O que passo a expor, existe com bastante frequência em empresas com características de gestão familiar.
Há cerca de um mês, o Pereira da Silva, encontrou-se comigo para desabafar e pedir alguns conselhos acerca do que se estava a passar na sua empresa.
Dizia-me ele:
"Fui recentemente recrutado como gestor para uma empresa familiar. A minha chefe, a presidente para a área de marketing, é a mulher do CEO que também é o dono da empresa. Ela nunca frequentou a universidade, não tem qualquer experiência em marketing e, contudo, controla meticulosamente todos os colaboradores, incluindo nós que temos uma licenciatura específica para a função. Sei que muitos profissionais com talento saíram da empresa por sua causa e que ela despede qualquer um que discorda dela, com o total apoio do marido. Como poderei lidar com este nepotismo injusto?... Perguntava-me o Pereira da Silva."
Não quero ser problemático, mas onde é que estava o Pereira da Silva durante o processo de recrutamento para esse trabalho?

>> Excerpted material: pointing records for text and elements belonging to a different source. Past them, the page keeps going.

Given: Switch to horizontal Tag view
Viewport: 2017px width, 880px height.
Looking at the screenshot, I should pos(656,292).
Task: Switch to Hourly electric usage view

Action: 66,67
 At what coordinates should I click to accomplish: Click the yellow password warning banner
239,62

Pergunto isto porque parece ser um pouco tarde estar agora a descobrir essas informações que deveriam fazer parte da diligência de todos quando avaliam um emprego numa empresa familiar. Informações como: quantos primos querem a sua próxima promoção e se é fatal - ou apenas perigoso - discordar de familiares do CEO.
Não quero com isto dizer que se deve evitar trabalhar em empresas familiares. Estas organizações, que constituem uma parte significativa da economia, oferecem alguns dos melhores empregos em muitas áreas.

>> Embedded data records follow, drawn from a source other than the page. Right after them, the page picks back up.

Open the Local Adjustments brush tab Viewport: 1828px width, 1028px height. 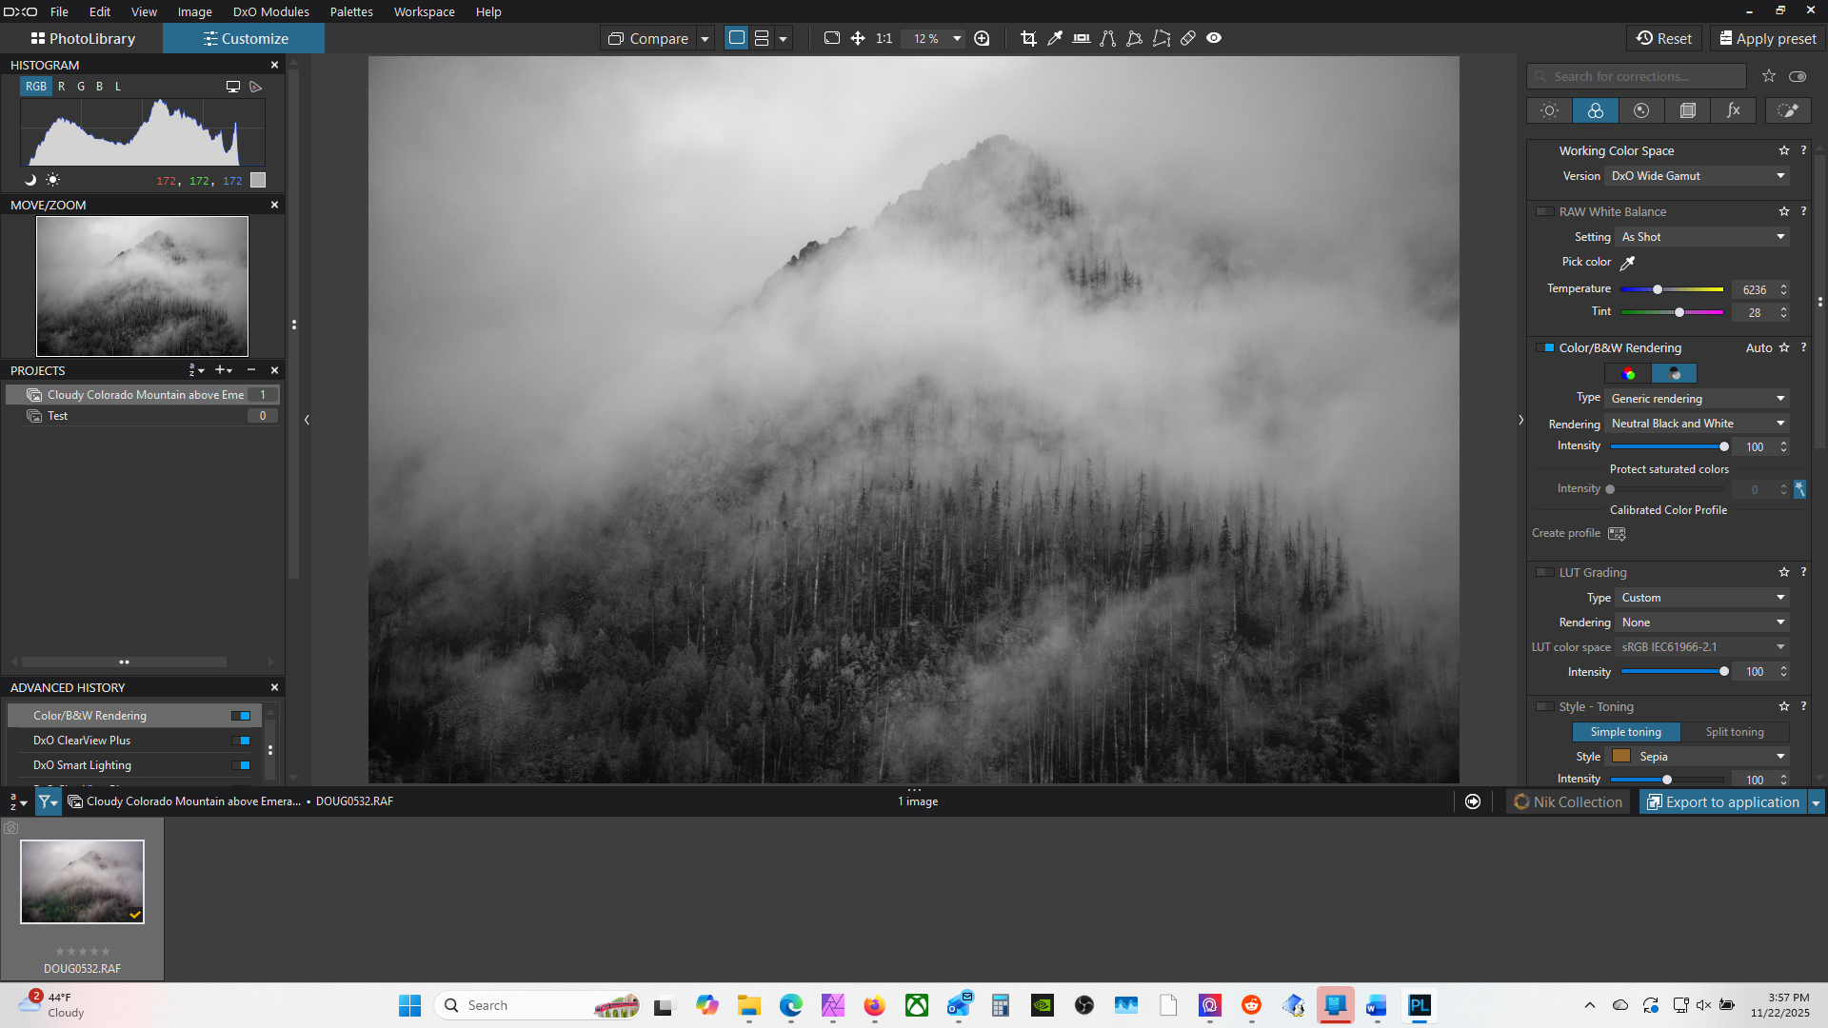1788,110
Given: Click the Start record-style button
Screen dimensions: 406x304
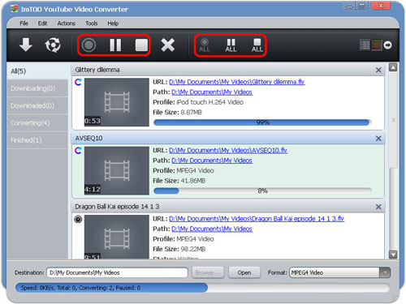Looking at the screenshot, I should tap(89, 45).
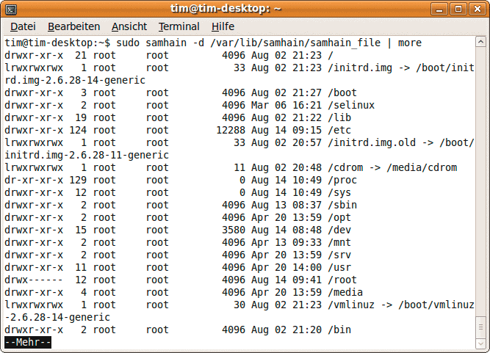Click the /etc directory entry line
Screen dimensions: 490x353
coord(178,130)

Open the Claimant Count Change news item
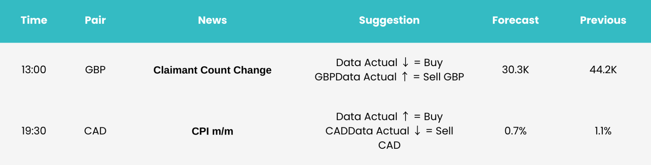pos(212,70)
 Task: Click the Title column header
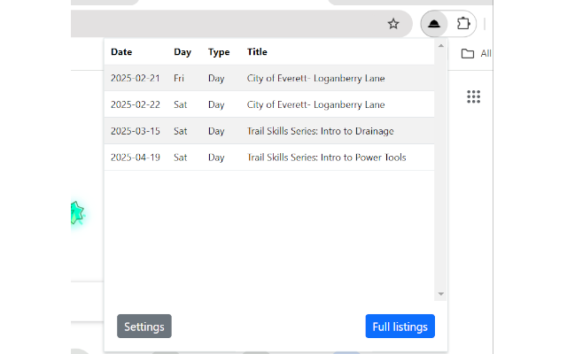pyautogui.click(x=257, y=52)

Mas quando se decide trabalhar num empresa familiar, tem de se compreender que se está a aceitar um negócio especial. E todos os negócios têm compromissos.
Com este, há um lado positivo. As empresas familiares dão-lhe um nível de cooperação e de informalidade que raramente se encontram em ambientes de grandes empresas, com culturas que são, na melhor das hipóteses pessoais e cordiais. Os colaboradores podem sentir-se como membros da família, não como números, e os gestores (como o Pereira da Silva), muitas vezes têm acesso directo aos accionistas e aos decisores. Pode mesmo sentir que faz parte do jogo.

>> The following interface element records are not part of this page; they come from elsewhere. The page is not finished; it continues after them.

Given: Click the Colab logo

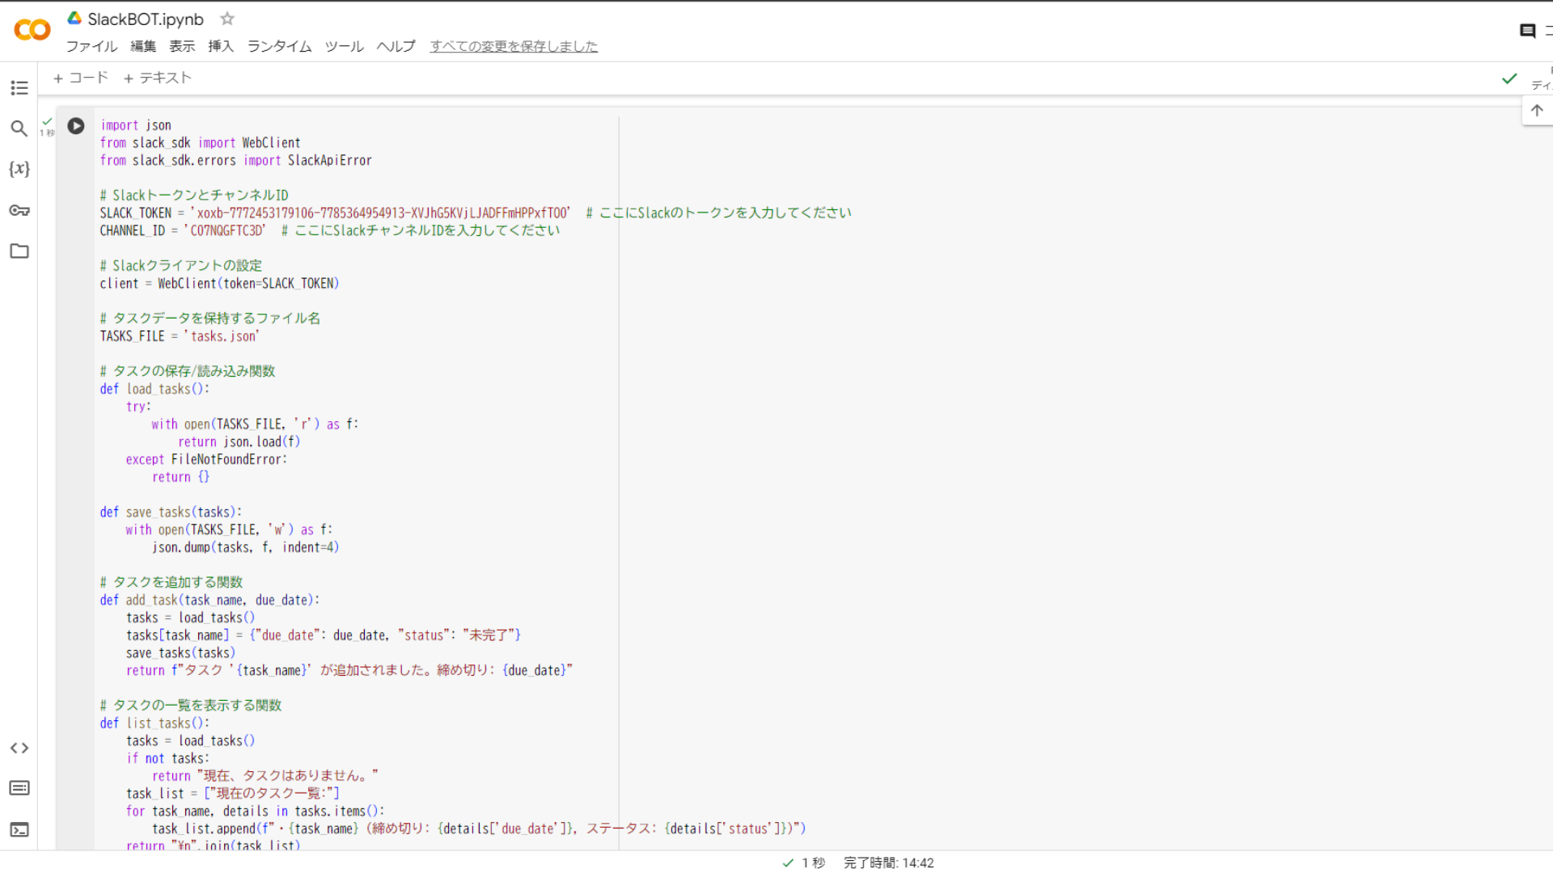Looking at the screenshot, I should [32, 30].
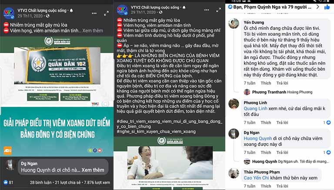334x190 pixels.
Task: Open the Quân Dân 102 signboard image
Action: (x=57, y=65)
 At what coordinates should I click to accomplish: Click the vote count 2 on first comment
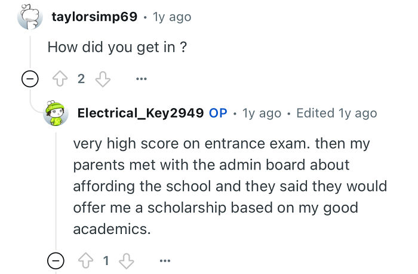click(x=81, y=79)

Mas também existe o outro lado negativo, que é o caso do meu amigo Pereira da Silva. Porque quando entra para uma empresa familiar, especialmente se for pequena ou média, muita vezes desististe-se do processo de julgamento, por falta de uma expressão mais adequada, que "impõe" justiça nas organizações geridas profissionalmente.
Não quero com isto dizer que as empresas não familiares e de maior dimensão não têm a sua quota-parte de chefes arbitrários ou ameaçadores, ou que estão desprovidos de situações de favoritismo. Mas os controlos e as comparações na maioria das empresas de grande dimensão, tais como inquéritos à satisfação dos colaboradores e a "alta autoridade" dos RH, são são suficientes para dar aos colaboradores um sentimento de que é possível serem ouvidos durante situações de conflito.
O único modo de lidar com a ausência de julgamento nas empresas familiares é estar preparado. Mesmo se as coisas estiverem a correr bem, os colaboradores devem sempre ter uma estratégia de retirada. E se estiver a pensar juntar-se a uma empresa familiar como gestor, não avance se não negociar incondicionalmente um pacote de indemnização. Não é o caso do meu amigo Pereira da Silva. Ela diz que não tem contrato e diz que não se quer demitir. O meu conselho é que a sua única opção é adaptar-se. Tem de descobrir qual a melhor maneira de trabalhar com a esposa do CEO. Deve esquecer o nível de formação ou a falta dele - ela é de qualquer forma, a chefe do Pereira da Silva. Por isso ele deve abrandar o desejo de fazer mudanças ou de dizer abertamente o que pensa e dar-lhe uma oportunidade para ela o conhecer - e para confiar nele .
Sim, a diligência durante o processo de recrutamento poder-lhe-ia ter dado sinais de alerta e talvez pudesse ter evitado a confusão em que se meteu esse meu amigo. Creio que agora é tarde de mais para isso.
O nepotismo que o Pereira da Silva encontrou faz parte do negócio familiar.
O conselho que lhe dei foi para aproveitar os benefícios enquanto duram.